As the legislature struggles to find enough revenue for the state’s overdue budget, a tax on cigars and smokeless tobacco should be a no-brainer. But this is Harrisburg, where common sense usually faces an uphill battle.
Pennsylvania is the only state in the nation that doesn’t impose an excise tax on smokeless tobacco. It is one of only two states – the other is Florida – that doesn’t tax cigars.
Gov. Rendell has proposed taxing the products to bring in $38 million per year. A proposal by Rep. Dan Frankel (D., Allegheny), who is on the House Appropriations Committee, would use the same tax rate as cigarettes, raising $70 million annually.
But Senate Republicans yanked the stogies out of their mouths long enough to voice their opposition to this tax. They said essentially it’s too small a number with which to concern themselves. Democratic leaders have resisted the tax, too.
Meanwhile, legislators are picking up sofa cushions in search of loose change to fill the state’s budget gap. For example, they found $25 million for general operations hiding in the state liquor-store system. That’s how small a number legislators are scrounging for. Yet, they forgo the tobacco tax.
The need for that levy is greater because the legislature is intent on making dumb moves such as granting certain large corporations in Pennsylvania a tax break. A proposed change in the “single sales” tax policy would drain $165 million from state coffers over two years. It should be ditched in favor of a more comprehensive overhaul of corporate taxes.

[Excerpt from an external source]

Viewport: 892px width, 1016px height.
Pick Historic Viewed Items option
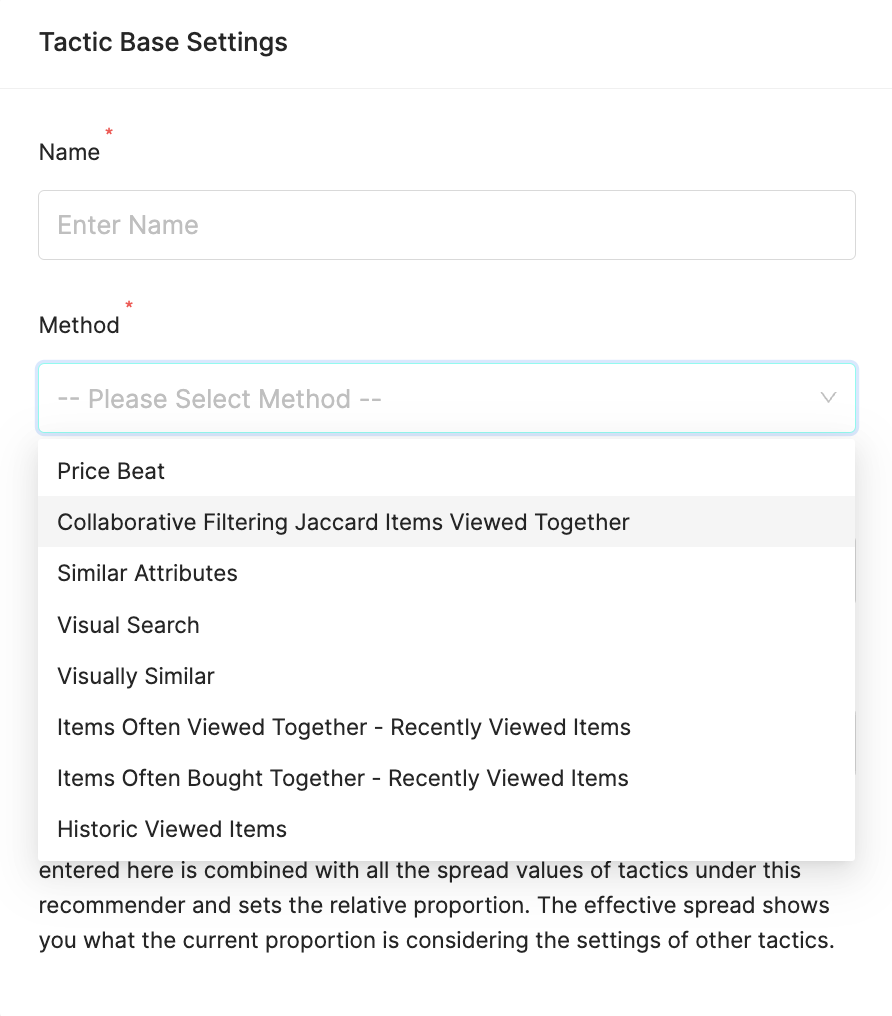coord(172,829)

One stumbling block to reaching a final budget deal with Rendell is that the governor claims the legislature’s revenue projections don’t add up. As the week began, the two sides were about $400 million apart in their revenue estimates. A tobacco tax that adds $38 million, or $70 million, to the pot would certainly help.

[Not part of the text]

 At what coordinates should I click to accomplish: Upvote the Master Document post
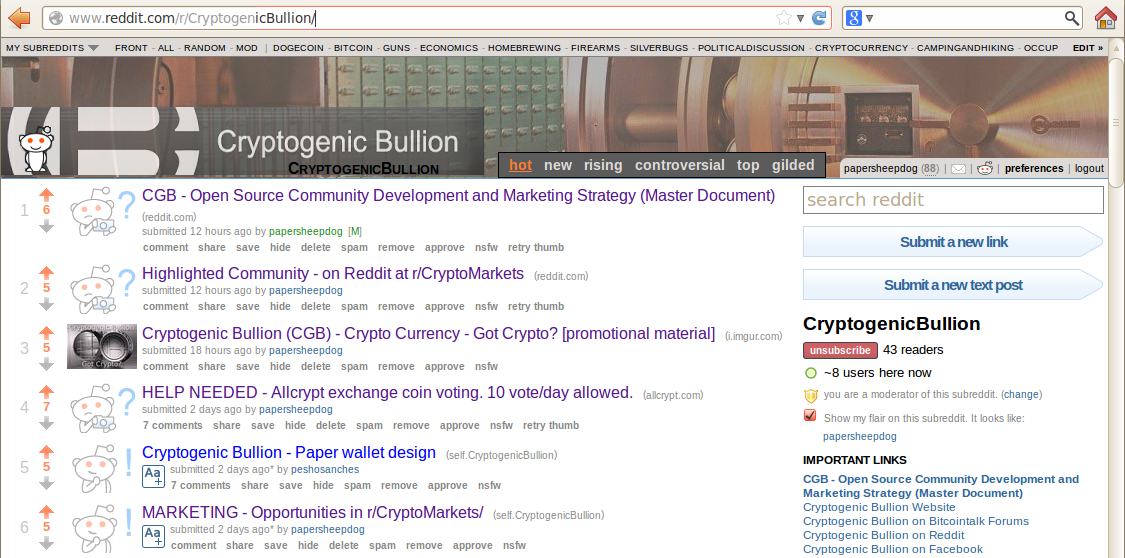[46, 194]
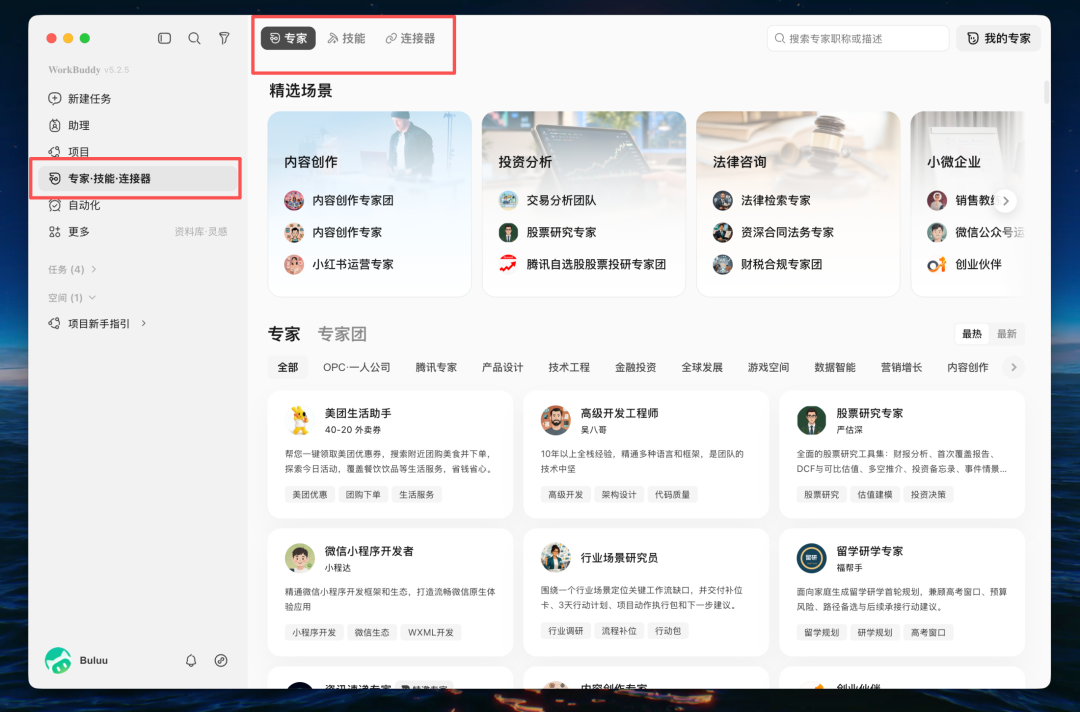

Even better, the proposed tax on smokeless tobacco and cigars is what’s known to policy geeks as “recurring revenue.” That means it raises a predictable amount of revenue from year to year.
The tentative budget deal relies on many one-shot revenue sources, such as emptying the state’s Rainy Day fund of its entire $750 million. That’s an easy call for legislators this year, but it leaves the cupboard bare for next year, which increases the likelihood of having to raise another tax.
Aside from the math, there is an important policy statement to make with this tax: Snuff and cigars are bad for your health. The Campaign for Tobacco-Free Kids said 16- to 25-year-olds in Pennsylvania use smokeless tobacco at twice the national average. Some smokeless tobacco brands are flavored to appeal more to youths. Raising the tax on kiss cigarettes, but failing to tax cigars and snuff, could encourage more young people to use these products.
Pennsylvania’s tobacco industry, based in Lancaster County, is not large. Imposing this sensible tax would hit a relatively small number of consumers, and would raise needed revenue in a budget year filled with unkind cuts.